■ WHAT IS ASKED ■
Copy each of the items below word for word, with no changes.
########
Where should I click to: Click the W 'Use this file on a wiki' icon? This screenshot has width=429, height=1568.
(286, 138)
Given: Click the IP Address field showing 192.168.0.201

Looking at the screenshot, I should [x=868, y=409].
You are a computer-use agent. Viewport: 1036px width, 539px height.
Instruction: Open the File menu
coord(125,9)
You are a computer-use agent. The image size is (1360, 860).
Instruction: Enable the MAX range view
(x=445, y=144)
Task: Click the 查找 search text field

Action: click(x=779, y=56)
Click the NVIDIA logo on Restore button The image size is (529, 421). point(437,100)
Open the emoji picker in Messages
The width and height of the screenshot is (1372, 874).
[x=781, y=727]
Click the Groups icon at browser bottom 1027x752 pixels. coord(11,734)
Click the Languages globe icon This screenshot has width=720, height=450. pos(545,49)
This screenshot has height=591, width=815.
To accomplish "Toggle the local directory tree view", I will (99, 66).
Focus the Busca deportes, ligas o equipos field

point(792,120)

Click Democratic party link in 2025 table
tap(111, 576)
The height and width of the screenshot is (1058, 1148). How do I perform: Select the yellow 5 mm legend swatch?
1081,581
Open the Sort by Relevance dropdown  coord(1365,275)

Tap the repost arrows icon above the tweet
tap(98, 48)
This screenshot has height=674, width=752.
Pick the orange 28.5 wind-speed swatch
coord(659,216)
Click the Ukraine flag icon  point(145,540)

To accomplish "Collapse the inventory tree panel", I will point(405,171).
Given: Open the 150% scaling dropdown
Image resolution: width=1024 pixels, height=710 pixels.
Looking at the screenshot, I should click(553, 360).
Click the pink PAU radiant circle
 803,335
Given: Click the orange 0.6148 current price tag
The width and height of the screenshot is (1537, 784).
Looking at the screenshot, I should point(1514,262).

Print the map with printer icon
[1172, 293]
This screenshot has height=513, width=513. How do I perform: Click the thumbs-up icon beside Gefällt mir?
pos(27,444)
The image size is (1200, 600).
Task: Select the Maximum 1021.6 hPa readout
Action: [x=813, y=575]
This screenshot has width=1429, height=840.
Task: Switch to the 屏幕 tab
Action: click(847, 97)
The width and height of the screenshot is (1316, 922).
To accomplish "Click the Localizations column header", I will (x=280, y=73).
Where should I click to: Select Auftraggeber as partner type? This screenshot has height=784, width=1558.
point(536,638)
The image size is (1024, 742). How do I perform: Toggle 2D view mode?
########
■ OUTPUT ■
Where should I click to: Click the W 'Use this file on a wiki' icon? This screenshot has width=429, height=1568.
(286, 138)
Given: Click the IP Address field showing 192.168.0.201

Looking at the screenshot, I should [x=868, y=409].
You are a computer-use agent. Viewport: 1036px width, 539px height.
Instruction: Open the File menu
coord(125,9)
You are a computer-use agent. The image size is (1360, 860).
Instruction: Enable the MAX range view
(x=445, y=144)
Task: Click the 查找 search text field

Action: click(x=779, y=56)
Click the NVIDIA logo on Restore button The image size is (529, 421). point(437,100)
Open the emoji picker in Messages
The width and height of the screenshot is (1372, 874).
[x=781, y=727]
Click the Groups icon at browser bottom 1027x752 pixels. coord(11,734)
Click the Languages globe icon This screenshot has width=720, height=450. pos(545,49)
This screenshot has height=591, width=815.
To accomplish "Toggle the local directory tree view", I will (99, 66).
Focus the Busca deportes, ligas o equipos field

point(792,120)

Click Democratic party link in 2025 table
tap(111, 576)
The height and width of the screenshot is (1058, 1148). How do I perform: Select the yellow 5 mm legend swatch?
1081,581
Open the Sort by Relevance dropdown  coord(1365,275)

Tap the repost arrows icon above the tweet
tap(98, 48)
This screenshot has height=674, width=752.
Pick the orange 28.5 wind-speed swatch
coord(659,216)
Click the Ukraine flag icon  point(145,540)

To accomplish "Collapse the inventory tree panel", I will point(405,171).
Given: Open the 150% scaling dropdown
Image resolution: width=1024 pixels, height=710 pixels.
Looking at the screenshot, I should click(553, 360).
Click the pink PAU radiant circle
 803,335
Given: Click the orange 0.6148 current price tag
The width and height of the screenshot is (1537, 784).
Looking at the screenshot, I should point(1514,262).

Print the map with printer icon
[1172, 293]
This screenshot has height=513, width=513. How do I perform: Click the thumbs-up icon beside Gefällt mir?
pos(27,444)
The image size is (1200, 600).
Task: Select the Maximum 1021.6 hPa readout
Action: [x=813, y=575]
This screenshot has width=1429, height=840.
Task: Switch to the 屏幕 tab
Action: click(847, 97)
The width and height of the screenshot is (1316, 922).
To accomplish "Click the Localizations column header", I will (x=280, y=73).
Where should I click to: Select Auftraggeber as partner type? This screenshot has height=784, width=1558.
point(536,638)
The image size is (1024, 742). How do I perform: Toggle 2D view mode?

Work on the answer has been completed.